In [30]:
import cv2
import os
import re
import numpy as np
import albumentations as A
import shutil
import os
import random
import shutil

In [None]:
directory = '../../data/starting_dataset/images'

for filename in os.listdir(directory):
    match = re.match(r'Лист \((\d+)\)\.jpg', filename)
    if match:
        number = match.group(1)
        new_filename = f'list_{number}.jpg'
        old_file = os.path.join(directory, filename)
        new_file = os.path.join(directory, new_filename)
        os.rename(old_file, new_file)
    else:
        print(f'Skipped: {filename}')

In [None]:
directory = '../../data/starting_dataset/defects'

for filename in os.listdir(directory):
    match = re.match(r'(\d+)_Лист \((\d+)\)_(.+)\.jpg', filename)
    if match:
        part1 = match.group(1)
        part2 = match.group(2)
        uuid = match.group(3)
        new_filename = f'{part1}_list_{part2}_{uuid}.jpg'
        old_file = os.path.join(directory, filename)
        new_file = os.path.join(directory, new_filename)
        os.rename(old_file, new_file)
    else:
        print(f'Skipped: {filename}')


In [4]:
def calculate_yolo_bbox(original_shape, cropped_shape, top_left):
    orig_height, orig_width = original_shape[:2]
    crop_height, crop_width = cropped_shape[:2]
    
    center_x = (top_left[0] + crop_width / 2) / orig_width
    center_y = (top_left[1] + crop_height / 2) / orig_height

    bbox_width = crop_width / orig_width
    bbox_height = crop_height / orig_height

    return center_x, center_y, bbox_width, bbox_height

In [14]:
original_images_dir = '../../data/starting_dataset/images'
cropped_images_dir = '../../data/starting_dataset/defects'
output_dir = '../../data/starting_dataset/labels'

if not os.path.exists(output_dir):
    os.makedirs(output_dir)

In [15]:
for filename in os.listdir(cropped_images_dir):
    match = re.match(r'(\d+)_list_(\d+)_(.+)\.jpg', filename)
    if match:
        cropped_image_path = os.path.join(cropped_images_dir, filename)

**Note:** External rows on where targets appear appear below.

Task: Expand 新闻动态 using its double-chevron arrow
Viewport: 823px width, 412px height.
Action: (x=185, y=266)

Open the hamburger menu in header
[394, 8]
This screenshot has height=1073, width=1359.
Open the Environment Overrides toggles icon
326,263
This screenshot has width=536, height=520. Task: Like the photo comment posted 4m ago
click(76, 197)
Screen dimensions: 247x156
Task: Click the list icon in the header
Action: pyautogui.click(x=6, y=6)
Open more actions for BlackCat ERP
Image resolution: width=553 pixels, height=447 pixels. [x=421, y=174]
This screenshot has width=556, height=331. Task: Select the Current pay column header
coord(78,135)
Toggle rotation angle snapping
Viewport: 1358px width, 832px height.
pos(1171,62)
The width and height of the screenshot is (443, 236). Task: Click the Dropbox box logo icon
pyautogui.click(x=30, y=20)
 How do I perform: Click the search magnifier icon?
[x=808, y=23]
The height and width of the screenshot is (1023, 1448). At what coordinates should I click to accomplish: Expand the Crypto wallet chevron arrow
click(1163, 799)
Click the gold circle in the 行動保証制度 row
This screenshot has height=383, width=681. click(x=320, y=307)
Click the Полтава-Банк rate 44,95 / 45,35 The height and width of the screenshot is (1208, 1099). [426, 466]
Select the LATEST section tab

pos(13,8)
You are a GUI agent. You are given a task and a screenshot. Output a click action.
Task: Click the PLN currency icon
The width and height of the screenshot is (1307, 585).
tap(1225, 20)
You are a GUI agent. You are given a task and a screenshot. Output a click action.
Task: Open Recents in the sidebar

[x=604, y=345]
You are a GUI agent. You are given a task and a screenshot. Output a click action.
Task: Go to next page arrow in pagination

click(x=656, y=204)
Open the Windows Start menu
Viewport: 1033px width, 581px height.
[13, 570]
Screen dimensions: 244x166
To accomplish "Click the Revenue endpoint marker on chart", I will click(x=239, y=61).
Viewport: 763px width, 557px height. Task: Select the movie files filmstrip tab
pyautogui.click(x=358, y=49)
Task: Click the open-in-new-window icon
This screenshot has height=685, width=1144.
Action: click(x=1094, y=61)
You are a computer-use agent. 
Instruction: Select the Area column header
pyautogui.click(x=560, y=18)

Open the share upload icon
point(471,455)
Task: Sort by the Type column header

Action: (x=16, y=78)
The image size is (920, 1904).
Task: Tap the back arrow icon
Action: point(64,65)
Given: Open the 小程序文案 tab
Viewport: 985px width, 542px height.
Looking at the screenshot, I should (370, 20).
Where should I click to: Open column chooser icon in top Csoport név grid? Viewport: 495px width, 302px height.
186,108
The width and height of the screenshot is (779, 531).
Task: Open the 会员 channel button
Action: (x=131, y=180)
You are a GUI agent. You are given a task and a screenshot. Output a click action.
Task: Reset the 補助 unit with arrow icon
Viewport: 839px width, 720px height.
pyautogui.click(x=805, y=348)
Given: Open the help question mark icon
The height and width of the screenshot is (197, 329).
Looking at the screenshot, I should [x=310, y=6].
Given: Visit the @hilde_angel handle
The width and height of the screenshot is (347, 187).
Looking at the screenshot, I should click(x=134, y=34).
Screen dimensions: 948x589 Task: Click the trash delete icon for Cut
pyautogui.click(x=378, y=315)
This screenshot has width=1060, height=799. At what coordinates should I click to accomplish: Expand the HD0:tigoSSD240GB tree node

        number = match.group(1)
        list_number = match.group(2)
        uuid = match.group(3)
        
        original_image_filename = f'list_{list_number}.jpg'
        original_image_path = os.path.join(original_images_dir, original_image_filename)

        original_image = cv2.imread(original_image_path)
        cropped_image = cv2.imread(cropped_image_path)

        if original_image is None or cropped_image is None:
            print(f"Error: Couldn't load image(s) for {filename}")
            continue

        result = cv2.matchTemplate(original_image, cropped_image, cv2.TM_CCOEFF_NORMED)
        _, _, _, max_loc = cv2.minMaxLoc(result)

        yolo_bbox = calculate_yolo_bbox(original_image.shape, cropped_image.shape, max_loc)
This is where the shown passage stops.